Last meeting notes
Monday night 8th October - the annual Freebies night in which every attendee brings a gardening related gift, a draw is held and everyone can choose a gift from the table. The normal entry fee of $5 for non members and $4 for members was waived.
We had a short time of splitting up and discussing the recent survey forms which the committee had prepared and circulated for members to give feedback on every aspect of the Garden Club Programs and to invite suggestions regarding format, speakers and garden visits.

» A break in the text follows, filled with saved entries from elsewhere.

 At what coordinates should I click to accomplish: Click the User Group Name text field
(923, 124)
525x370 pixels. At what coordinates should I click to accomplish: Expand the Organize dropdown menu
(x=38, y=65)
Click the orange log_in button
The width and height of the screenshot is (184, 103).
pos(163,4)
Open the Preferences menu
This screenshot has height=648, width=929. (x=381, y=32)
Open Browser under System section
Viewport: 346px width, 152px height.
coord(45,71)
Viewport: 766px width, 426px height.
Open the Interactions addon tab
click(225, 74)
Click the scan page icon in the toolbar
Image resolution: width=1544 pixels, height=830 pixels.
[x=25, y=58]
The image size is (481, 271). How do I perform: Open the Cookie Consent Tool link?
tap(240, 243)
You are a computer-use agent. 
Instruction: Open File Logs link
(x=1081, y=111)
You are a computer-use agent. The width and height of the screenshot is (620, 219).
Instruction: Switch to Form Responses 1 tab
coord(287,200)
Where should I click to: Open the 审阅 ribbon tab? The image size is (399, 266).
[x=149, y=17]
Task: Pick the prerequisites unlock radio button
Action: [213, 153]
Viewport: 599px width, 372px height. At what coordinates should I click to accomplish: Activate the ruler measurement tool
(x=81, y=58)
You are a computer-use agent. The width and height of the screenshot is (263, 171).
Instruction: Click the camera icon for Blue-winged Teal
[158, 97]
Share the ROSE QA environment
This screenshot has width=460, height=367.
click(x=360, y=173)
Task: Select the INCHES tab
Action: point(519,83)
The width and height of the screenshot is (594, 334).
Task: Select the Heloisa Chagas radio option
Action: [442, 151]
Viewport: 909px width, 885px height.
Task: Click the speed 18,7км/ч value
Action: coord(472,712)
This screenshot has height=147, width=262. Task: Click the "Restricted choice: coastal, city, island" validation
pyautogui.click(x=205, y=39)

Getting to know each other better
From time to time, instead of bringing speakers from outside, we enjoy hearing from members of the club which is helpful in better getting to know each other. Shirley our secretary gave us a very insightful presentation of her work with Anglicare’s "Family in Focus". This programme runs various groups, or one to one counselling, to help individuals and couples with issues relating to family conflict and violence. The programme is found to be most effective for those who appeal for help early in their difficulties. Some people find fairly speedy resolution, whereas others may take longer. Where mutually identified support and assistance required, vulnerable people can be referred to alternative appropriate services, such as accommodation, government assistance and health.
Claire drew our attention to “Mindfulness through Gardening” a most helpful Powerpoint presentation, during which she shared with us her journey to better mindfulness. Surely all of us can relate to sometimes functioning on “auto pilot” and not being “in the moment”.
Claire shared two book titles which she had found helpful and also how gardening helps her practice “living in the moment”. The benefits for our mental health, our relationships and our general health were most obvious.
Pauline showed us a pictorial presentation of her recent visits to two beautiful English gardens: The Eden project in Cornwall, an educational charity exploring and supporting projects and learning programmes which show how to work towards a more sustainable future. It comprises outdoor gardens and Biomes housing plants from all over the world in a Rainforest Biome, and a Mediterranean Biome. The garden grows over 3,700 cultivars and plants and holds seasonal events and exhibitions throughout the year.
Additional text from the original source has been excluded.